Maintenant, la question est: comment, à partir du même point de départ, devient-on ould l’fchouch A ou B?
J’ai côtoyé A dans son enfance: ses parents l’ont gâté mais bien élevé, l’obligeant toujours à dire merci, à ne jamais «frimer», à ne jamais exiger de passe-droit. Ils n’ont fait aucune concession quand il s’agissait de faire ses devoirs et apprendre ses leçons, à l’école puis au lycée, où j'étais son condisciple.
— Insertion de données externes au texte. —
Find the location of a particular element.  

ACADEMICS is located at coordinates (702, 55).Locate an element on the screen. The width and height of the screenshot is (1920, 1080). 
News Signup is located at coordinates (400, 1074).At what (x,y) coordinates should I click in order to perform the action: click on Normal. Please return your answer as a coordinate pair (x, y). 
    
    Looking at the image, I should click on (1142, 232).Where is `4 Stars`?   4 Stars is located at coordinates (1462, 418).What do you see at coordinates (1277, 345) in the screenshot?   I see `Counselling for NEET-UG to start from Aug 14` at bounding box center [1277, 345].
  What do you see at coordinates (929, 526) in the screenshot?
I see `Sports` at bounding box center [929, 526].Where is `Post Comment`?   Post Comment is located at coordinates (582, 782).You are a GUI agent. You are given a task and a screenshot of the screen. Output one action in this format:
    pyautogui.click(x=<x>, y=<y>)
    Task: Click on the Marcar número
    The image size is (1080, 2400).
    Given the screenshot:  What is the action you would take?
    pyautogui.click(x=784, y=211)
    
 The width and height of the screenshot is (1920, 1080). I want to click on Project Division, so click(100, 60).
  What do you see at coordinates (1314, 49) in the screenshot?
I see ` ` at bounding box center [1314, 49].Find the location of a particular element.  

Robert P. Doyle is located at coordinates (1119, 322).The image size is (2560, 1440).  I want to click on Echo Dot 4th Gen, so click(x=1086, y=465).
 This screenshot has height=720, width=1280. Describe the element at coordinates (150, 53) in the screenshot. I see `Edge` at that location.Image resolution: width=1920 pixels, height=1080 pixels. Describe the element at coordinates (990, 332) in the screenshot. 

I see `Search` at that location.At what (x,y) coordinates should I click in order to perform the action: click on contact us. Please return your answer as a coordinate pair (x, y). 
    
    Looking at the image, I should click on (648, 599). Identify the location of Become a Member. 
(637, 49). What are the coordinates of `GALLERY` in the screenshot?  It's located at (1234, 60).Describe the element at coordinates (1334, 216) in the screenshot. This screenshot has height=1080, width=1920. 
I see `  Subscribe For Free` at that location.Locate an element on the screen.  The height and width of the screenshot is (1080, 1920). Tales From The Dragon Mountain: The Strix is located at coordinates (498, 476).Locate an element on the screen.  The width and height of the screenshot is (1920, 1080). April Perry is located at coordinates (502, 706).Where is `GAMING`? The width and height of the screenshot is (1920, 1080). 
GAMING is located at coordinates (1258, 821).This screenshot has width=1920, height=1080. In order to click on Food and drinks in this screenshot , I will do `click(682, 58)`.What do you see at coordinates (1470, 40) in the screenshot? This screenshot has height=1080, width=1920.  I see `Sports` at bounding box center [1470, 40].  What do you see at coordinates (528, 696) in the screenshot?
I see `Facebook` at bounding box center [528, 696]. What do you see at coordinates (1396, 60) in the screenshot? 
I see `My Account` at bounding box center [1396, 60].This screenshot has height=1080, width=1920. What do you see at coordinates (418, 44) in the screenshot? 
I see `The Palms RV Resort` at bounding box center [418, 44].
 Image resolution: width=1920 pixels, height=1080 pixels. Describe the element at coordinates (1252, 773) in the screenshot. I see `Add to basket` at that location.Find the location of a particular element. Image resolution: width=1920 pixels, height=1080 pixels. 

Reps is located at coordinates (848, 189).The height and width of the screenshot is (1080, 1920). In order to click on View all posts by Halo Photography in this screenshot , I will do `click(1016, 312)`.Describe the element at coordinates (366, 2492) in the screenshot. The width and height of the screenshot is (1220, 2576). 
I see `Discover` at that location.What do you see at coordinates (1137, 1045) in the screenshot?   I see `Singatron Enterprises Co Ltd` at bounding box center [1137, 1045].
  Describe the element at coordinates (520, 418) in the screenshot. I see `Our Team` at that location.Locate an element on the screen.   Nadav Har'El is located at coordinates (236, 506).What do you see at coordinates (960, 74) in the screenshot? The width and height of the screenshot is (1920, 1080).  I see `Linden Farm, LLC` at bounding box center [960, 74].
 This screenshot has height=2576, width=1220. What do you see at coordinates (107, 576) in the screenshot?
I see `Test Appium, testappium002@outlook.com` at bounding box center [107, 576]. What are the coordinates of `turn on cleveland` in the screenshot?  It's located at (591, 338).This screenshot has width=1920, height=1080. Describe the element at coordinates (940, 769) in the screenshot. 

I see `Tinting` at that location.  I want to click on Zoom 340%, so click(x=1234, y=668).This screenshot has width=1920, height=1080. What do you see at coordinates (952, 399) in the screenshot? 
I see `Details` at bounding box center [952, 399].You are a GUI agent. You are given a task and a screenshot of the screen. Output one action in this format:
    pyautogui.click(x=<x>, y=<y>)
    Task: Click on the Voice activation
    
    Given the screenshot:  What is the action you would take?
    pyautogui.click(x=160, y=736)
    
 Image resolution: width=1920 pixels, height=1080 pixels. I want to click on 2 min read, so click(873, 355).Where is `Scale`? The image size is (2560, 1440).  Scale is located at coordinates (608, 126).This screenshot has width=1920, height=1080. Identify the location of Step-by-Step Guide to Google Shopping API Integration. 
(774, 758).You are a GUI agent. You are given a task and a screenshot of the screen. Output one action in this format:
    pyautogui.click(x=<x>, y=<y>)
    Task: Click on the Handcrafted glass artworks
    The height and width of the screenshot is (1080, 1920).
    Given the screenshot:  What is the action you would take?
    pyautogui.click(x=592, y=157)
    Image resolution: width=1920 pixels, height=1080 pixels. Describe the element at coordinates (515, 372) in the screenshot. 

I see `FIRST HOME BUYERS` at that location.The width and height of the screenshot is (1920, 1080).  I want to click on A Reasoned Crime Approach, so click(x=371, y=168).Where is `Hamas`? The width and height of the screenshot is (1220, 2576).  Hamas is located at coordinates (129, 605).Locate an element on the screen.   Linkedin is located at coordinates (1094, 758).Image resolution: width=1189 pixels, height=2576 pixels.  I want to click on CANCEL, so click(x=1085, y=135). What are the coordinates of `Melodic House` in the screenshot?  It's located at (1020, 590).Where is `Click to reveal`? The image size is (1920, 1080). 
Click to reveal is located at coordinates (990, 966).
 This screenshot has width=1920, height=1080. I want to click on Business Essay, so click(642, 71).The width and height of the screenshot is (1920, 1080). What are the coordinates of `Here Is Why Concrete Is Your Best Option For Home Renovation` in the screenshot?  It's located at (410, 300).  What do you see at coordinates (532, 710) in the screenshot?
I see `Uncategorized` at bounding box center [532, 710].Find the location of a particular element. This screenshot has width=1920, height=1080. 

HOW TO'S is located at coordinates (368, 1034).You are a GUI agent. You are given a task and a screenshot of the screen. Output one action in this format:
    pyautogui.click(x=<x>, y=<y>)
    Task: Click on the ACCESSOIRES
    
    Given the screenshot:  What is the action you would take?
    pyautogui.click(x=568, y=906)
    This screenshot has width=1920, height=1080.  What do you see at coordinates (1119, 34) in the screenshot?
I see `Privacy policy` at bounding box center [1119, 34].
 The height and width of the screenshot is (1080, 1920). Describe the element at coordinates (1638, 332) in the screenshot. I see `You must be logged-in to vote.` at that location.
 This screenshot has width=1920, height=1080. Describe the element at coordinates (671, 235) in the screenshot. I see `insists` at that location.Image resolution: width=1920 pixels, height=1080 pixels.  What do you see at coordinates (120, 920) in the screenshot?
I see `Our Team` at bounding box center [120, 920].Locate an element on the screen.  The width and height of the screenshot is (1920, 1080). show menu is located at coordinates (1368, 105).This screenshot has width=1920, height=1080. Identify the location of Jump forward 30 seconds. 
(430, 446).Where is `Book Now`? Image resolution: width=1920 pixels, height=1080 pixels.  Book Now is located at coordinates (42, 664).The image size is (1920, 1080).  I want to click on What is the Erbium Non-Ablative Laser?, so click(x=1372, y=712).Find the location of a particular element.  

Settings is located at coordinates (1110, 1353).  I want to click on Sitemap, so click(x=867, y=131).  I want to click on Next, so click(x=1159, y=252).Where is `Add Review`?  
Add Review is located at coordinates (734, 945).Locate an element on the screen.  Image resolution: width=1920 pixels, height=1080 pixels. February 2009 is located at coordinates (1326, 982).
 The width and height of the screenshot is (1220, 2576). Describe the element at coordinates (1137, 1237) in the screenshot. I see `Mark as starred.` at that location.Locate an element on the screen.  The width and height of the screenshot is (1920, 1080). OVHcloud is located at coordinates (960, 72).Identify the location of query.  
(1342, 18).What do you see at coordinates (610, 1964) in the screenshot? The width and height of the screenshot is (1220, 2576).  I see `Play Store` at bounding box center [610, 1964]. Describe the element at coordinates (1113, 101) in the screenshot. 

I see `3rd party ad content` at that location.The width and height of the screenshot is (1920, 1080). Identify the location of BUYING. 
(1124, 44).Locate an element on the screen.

Courchevel ou le shopping à Paris n'étaient pas des dûs mais des récompenses pour d’excellents résultats scolaires et un comportement exemplaire. Quand j’ai lu les premières lignes de Gatsby le magnifique, j’ai immédiatement pensé à lui: «dès mon plus jeune âge, mon père m'a donné un conseil que je n'ai jamais oublié: souviens-toi toujours qu'en venant sur Terre tout le monde n’a pas eu droit aux mêmes avantages que toi».
Je n’ai connu B qu'à l'âge adulte, dans le cadre d’une pénible collaboration professionnelle, mais je crois savoir qu’il a été élevé de la façon opposée: pourri-gâté mais en plus avec l'idée que tout cela lui était naturellement dû. Et l’exemple venait de haut: son propre père était brutal et méprisant avec ses employés et avec tous ceux qui croisaient son chemin -sauf ceux qui étaient plus puissants que lui: là, il rampait. Un détestable exemple, fidèlement reproduit par sa progéniture.
Bref, un ould l’fchouch devient A ou B essentiellement à cause de l'éducation et de l’exemple que lui donnent ses parents. Ceux-là devraient donc se retrouver avec lui dans le box des accusés quand leur rejeton finit par provoquer un drame à cause de son comportement totalement irresponsable. Parce que les responsables, ce sont eux.